Maritime Activity Reports, Inc.

July 29, 2014

The driver of a South Korean businessman wanted over the sinking of a ferry that killed 304 people turned himself in on Tuesday, potentially unlocking the mystery of the businessman's final days after the country's worst maritime disaster in 44 years.

Prosecutors in the port city of Incheon said the driver, Yang Hoe-jung, turned himself in at their office, which is leading the investigation into the role of businessman Yoo Byung-un in the sinking of the ferry Sewol.

Yoo's body was found by a farmer in an orchard on June 12.

The structurally defective and heavily overloaded ferry capsized and sank on a routine journey on April 16, killing 304 people, 250 of them teenagers from the same school on a class field trip. Twelve of their teachers were also killed.

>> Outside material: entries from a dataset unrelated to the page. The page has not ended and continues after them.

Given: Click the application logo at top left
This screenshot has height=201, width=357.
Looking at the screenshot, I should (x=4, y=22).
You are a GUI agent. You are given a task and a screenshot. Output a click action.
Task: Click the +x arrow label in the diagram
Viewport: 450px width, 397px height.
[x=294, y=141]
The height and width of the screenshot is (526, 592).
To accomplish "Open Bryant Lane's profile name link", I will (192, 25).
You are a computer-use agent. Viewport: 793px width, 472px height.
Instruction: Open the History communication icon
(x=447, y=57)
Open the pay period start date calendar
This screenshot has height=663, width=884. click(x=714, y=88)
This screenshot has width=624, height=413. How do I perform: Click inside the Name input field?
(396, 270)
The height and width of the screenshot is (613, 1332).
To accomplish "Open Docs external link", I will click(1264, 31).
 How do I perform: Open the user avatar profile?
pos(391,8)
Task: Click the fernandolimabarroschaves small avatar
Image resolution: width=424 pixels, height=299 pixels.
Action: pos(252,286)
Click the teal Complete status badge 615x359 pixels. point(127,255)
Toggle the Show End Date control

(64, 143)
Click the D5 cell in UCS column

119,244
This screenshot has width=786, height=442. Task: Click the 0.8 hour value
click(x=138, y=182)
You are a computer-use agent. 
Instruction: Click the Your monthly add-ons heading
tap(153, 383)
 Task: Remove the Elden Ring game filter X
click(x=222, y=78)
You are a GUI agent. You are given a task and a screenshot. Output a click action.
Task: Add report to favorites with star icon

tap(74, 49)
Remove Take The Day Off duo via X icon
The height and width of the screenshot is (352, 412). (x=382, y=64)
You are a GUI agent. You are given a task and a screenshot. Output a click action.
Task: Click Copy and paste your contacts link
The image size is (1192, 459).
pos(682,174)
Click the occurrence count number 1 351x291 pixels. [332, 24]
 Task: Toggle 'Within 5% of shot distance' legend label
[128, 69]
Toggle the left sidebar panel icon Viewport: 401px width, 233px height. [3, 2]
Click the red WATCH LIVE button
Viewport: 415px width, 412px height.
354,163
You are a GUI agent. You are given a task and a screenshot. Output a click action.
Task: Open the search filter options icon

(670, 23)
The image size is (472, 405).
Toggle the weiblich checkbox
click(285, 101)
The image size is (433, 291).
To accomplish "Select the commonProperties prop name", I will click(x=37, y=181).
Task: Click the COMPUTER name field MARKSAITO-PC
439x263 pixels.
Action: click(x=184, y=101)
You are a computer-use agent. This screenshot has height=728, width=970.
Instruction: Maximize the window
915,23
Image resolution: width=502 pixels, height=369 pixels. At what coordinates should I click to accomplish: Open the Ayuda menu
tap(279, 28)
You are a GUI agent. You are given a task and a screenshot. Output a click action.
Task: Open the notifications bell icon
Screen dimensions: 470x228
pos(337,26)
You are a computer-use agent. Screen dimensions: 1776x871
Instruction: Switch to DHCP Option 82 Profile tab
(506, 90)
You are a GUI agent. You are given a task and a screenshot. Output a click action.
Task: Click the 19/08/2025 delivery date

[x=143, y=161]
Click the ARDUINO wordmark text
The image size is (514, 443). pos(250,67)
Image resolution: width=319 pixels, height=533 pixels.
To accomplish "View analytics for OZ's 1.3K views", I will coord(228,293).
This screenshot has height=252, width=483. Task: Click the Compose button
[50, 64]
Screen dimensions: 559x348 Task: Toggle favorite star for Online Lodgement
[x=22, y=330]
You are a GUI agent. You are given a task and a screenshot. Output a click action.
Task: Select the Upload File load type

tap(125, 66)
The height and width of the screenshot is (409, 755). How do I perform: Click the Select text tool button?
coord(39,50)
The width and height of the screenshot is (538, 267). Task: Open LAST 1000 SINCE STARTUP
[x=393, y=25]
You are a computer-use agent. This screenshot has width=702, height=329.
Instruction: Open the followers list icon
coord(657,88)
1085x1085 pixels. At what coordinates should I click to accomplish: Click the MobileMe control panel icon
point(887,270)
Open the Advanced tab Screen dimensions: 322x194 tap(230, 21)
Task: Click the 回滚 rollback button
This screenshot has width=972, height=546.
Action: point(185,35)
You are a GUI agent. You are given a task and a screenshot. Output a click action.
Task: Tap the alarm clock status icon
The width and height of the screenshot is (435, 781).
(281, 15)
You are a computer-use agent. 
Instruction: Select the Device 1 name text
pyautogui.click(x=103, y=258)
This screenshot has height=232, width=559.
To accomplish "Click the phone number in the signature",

The driver was the last among a group of people close to Yoo who had been wanted for allegedly helping him elude South Korea's biggest manhunt.

Yang is thought by authorities to have been with Yoo, the head of a family that ran a network of companies that included the ferry operator, in the days before Yoo's body was found.

Police only identified the badly decomposed body as that of Yoo last week, although an autopsy and other extensive testing failed to indicate how he died or came to be in the orchard, forensic experts have said.

Yoo was accused of various wrongdoing including embezzlement and negligence that prosecutors believe led to the ferry disaster.

A reward of 500 million won ($488,000) had been posted for information leading to his arrest, the largest possible amount under South Korean criminal law.

Yoo's wife, brother and oldest son have been arrested but his younger son, Yoo Hyuck-ki, remains at large and is believed to be in the United States.

A senior prosecutor has said efforts have been made to work with U.S. authorities to capture Yoo Hyuck-ki, who was considered Yoo's heir-apparent.

RESCUE EFFORT


The trial of 15 surviving crew members on Tuesday continued to hear testimony from some of the 75 teenagers who survived the disaster. They spoke of the heroic leadership of a classmate amid the chaos, rather than that of the crew or coastguard.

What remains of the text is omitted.